Clouds are formed when water vapor, an invisible gas, turns into water droplets. These water droplets form on tiny particles, like dust, that are floating in the air.

Clouds are made of water droplets. These are so small and light that they are able to stay in the air. But how does the water that makes up clouds get into the sky?

Liquid water changes into a gas when water molecules get extra energy from a heat source such as the Sun or from other water molecules running into them.

These energetic molecules escape from the liquid water in the form of gas. In the process of evaporation, the molecules absorb heat, which they carry with them in the atmosphere. That cools the water they leave behind.


Image credit: NASA/JPL-Caltech/Alex Novati

Heat causes some of the liquid water from places like oceans, to change into an invisible gas called water vapor.

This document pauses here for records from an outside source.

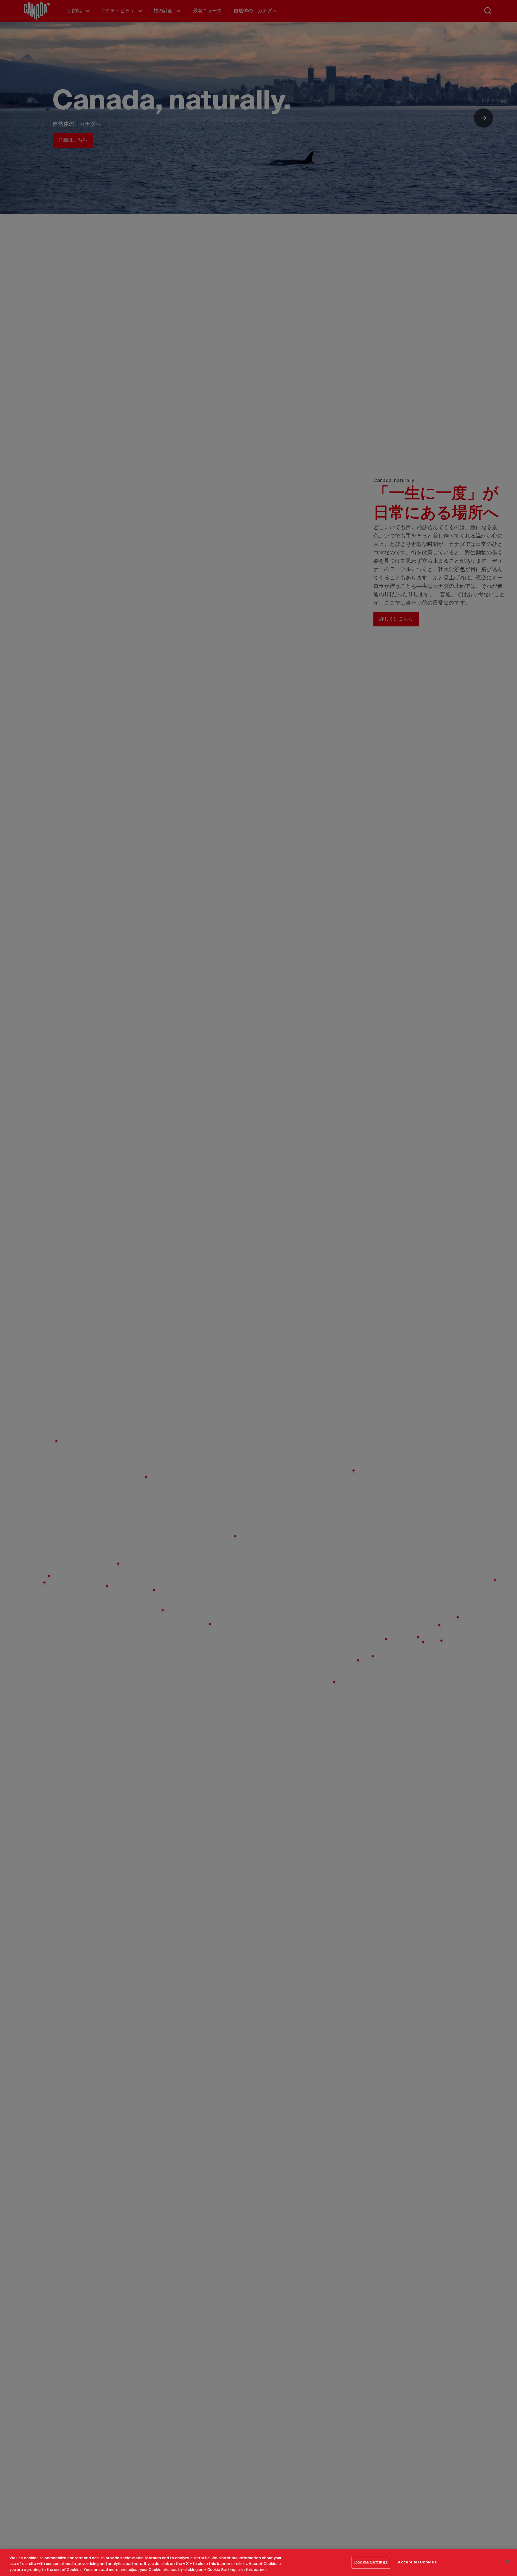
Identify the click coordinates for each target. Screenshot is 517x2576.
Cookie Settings (371, 2562)
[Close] (507, 2561)
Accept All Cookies (417, 2562)
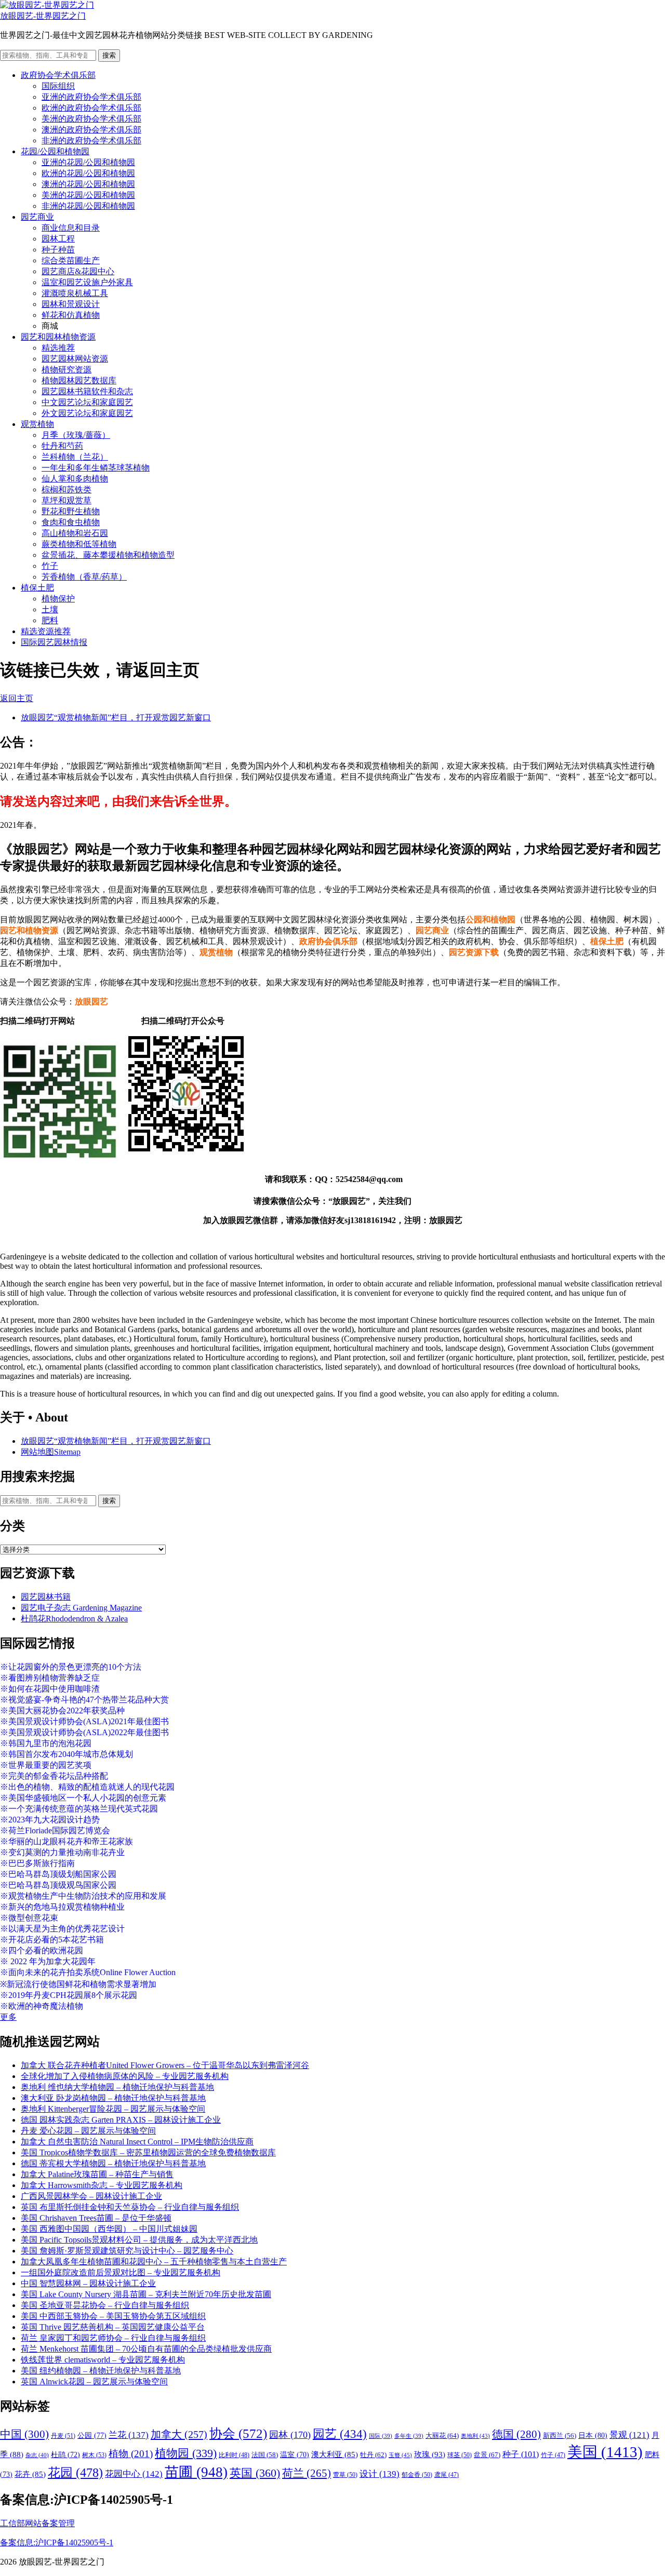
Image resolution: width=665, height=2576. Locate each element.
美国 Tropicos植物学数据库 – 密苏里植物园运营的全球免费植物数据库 (148, 2152)
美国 (605, 2452)
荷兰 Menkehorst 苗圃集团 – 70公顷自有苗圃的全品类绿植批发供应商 (146, 2348)
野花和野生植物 (71, 511)
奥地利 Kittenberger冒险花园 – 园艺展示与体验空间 (113, 2108)
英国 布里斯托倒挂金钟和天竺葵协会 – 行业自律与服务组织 (130, 2207)
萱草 (345, 2474)
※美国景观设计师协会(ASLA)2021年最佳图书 (84, 1721)
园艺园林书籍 (46, 1596)
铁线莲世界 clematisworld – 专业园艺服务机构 (103, 2359)
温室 (294, 2455)
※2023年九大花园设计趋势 (50, 1819)
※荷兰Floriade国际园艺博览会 (55, 1830)
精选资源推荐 (46, 631)
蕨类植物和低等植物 (79, 544)
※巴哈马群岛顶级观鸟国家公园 (58, 1885)
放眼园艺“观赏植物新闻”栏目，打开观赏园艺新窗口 (116, 717)
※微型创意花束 (29, 1917)
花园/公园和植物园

Now we know that clouds are formed when water is evaporated from oceans, to form water vapor, an invisible gas which floats in the air. This is one of the way which tells about cloud formation. But there are even more ways in which clouds form.


Some clouds form when air warms up near the Earth's surface and rises. Heated by sunshine, the ground heats the air just above it. That warmed air starts to rise because, when warm, it is lighter and less dense than the air around it. As it rises, its pressure and temperature drop causing water vapor to condense. Eventually, enough moisture will condense out of the air to form a cloud. Several types of clouds form in this way including cumulus, cumulonimbus, mammatus, and stratocumulus clouds.

Some clouds, such as lenticular and stratus clouds, form when wind blows into the side of a mountain range or other terrain and is forced upward, higher in the atmosphere. The side of the mountains that the wind blows towards is called the windward side. The side of the mountains where the wind blows away is called the leeward side. This can also happen without a dramatic mountain range, just when air travels over land that slopes upward and is forced to rise. The air cools as it rises, and eventually clouds form. Other types of clouds, such as cumulus clouds, form above mountains too as air is warmed at the ground and rises.


Clouds also form when air is forced upward at areas of low pressure. Winds meet at the center of the low pressure system and have nowhere to go but up. All types of clouds are formed by these processes, especially altocumulus, altostratus, cirrocumulus, stratocumulus, or stratus clouds.